ANTONIN BAS: I think there are two big revolutions that happened in that space, virtual networking and software-defined networking. I would say the two are related, but they're distinct from each other. Virtual networking is the ability to create virtual networks for your virtualized workloads. Just like you can have multiple virtual machines sharing the same physical servers and running on the same physical servers, you can define multiple virtual networks which are going to share the same network physical infrastructure.


ANTONIN BAS: Virtual machines on the same server can have different tenants. Virtual networking can also support multi-tenancy and isolate your workloads. The way you would typically do that, for example, is for each tenant, you can build what we call an overlay network using a technology like VXLAN. And in that case, virtual switches are very important because they're going to act as termination endpoints for your overlay network.

As far as the physical network underneath, what we can call the underlying network, the underlying network fabric is concerned, nothing has changed.
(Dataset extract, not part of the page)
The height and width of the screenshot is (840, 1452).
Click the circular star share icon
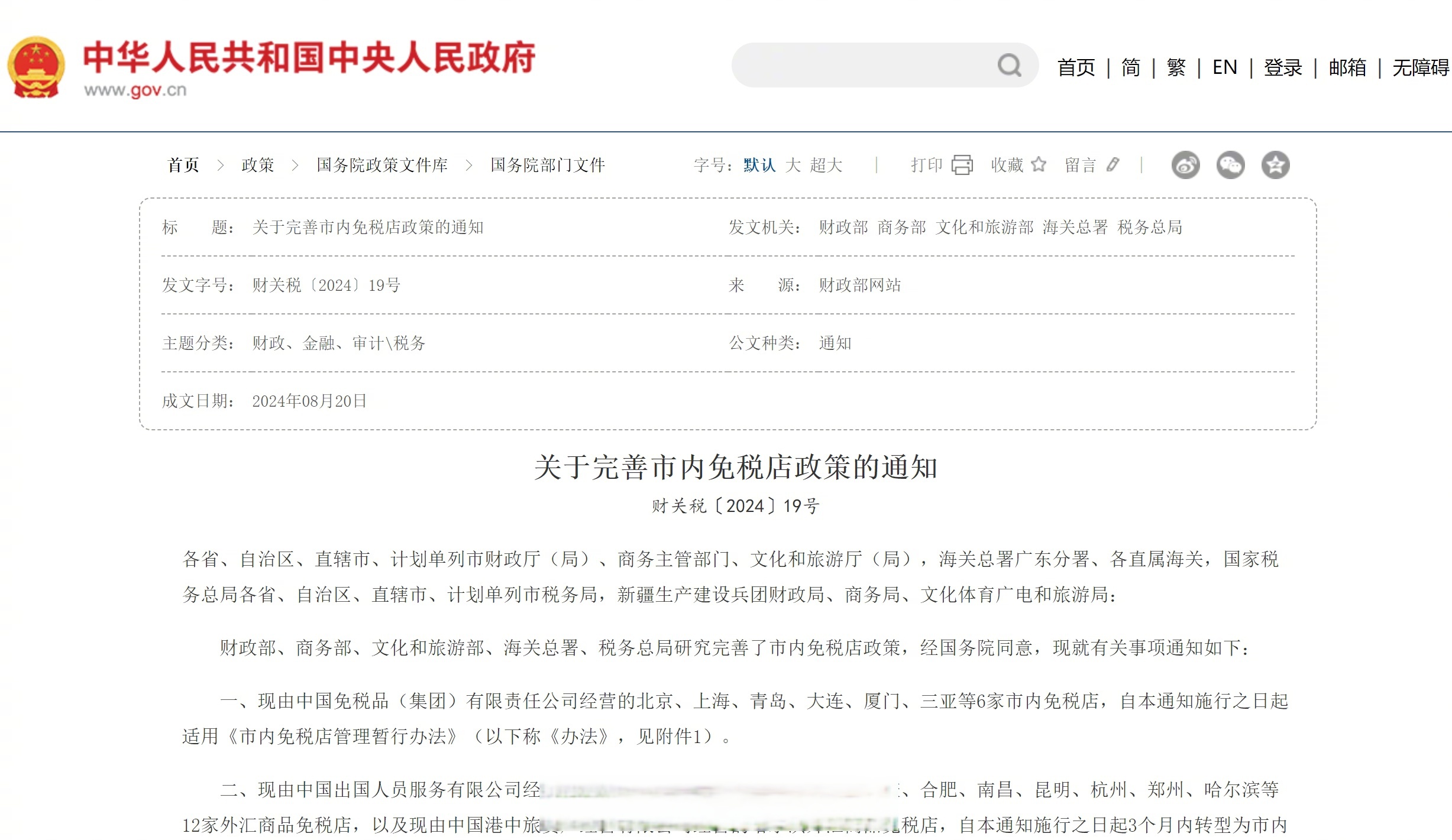tap(1276, 166)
It's not aware that VXLAN is being used. Those are building virtual networks using overlay technologies like VXLAN. So virtual switches become very important for that because at the time, you didn't have any physical network device that was able to support those new technologies like VXLAN and act as termination endpoints for them.

CRAIG BOX: We used to be able to take a switch and configure certain ports to be on a VLAN, which would mean that, effectively, it was, like you say, a virtualized network on top. Where does the X come from in VXLAN?

ANTONIN BAS: Actually, virtual networking, it's not a new concept. Like the V in VLAN, as you say, it stands for Virtual. So it was a way to say I have one L2 network, and I'm going to splice it, shard it, or whatever, between multiple tenants. And they're all going to receive a VLAN ID, and those networks are going to be independent. But then you ran into quite a few issues. First, a VLAN tag is quite small. You can only support 4K different VLANs. It's still like an L2 network. It doesn't scale that well.

With VXLAN, you define some new protocol headers, you can basically put whatever you want in those headers for the network identifier in VXLAN. It's 24 bits. So you get to way more than just 4K different tenants. And then because you are using an encapsulation, which is the big difference between VLAN and VXLAN, your underlying network can be anything. It can be a routed L3 network fabric, which you can't do with VLAN. You get many more possibilities using VXLAN. It lets you build those virtual L2 networks. But underneath, you can have any network as long as you have connectivity between your servers.

ADAM GLICK: What's the main benefit for the people that are setting these up? Why would you want all these separate VLANs or these separate pieces together?

ANTONIN BAS: You get isolation. Each tenant gets, basically, its own L2 network. And those L2 networks can work completely independently. But I think a big part of it is, in the virtual world, the ability to migrate your virtual workloads. When you move a VM from one physical server to another physical server within the same VXLAN, you don't have to worry about the underlying physical network at all. You actually don't have to go in and change the configuration for your network switches, your physical devices, or your routers, or whatever. You don't have to touch them.

You just need to update the virtual switch at the source physical server and at the destination physical server. Basically, you have to tell those virtual switches where the VM is going, and that's all that needs to change. The physical network is not aware of the migration at all. And thanks to SDN, Software-Defined Networking, which gives you open APIs to switches, in particular, virtual switches, doing this programming becomes very easy, and you don't have to wait for some convergence event or anything. Migration of virtual workloads is a very big advantage there.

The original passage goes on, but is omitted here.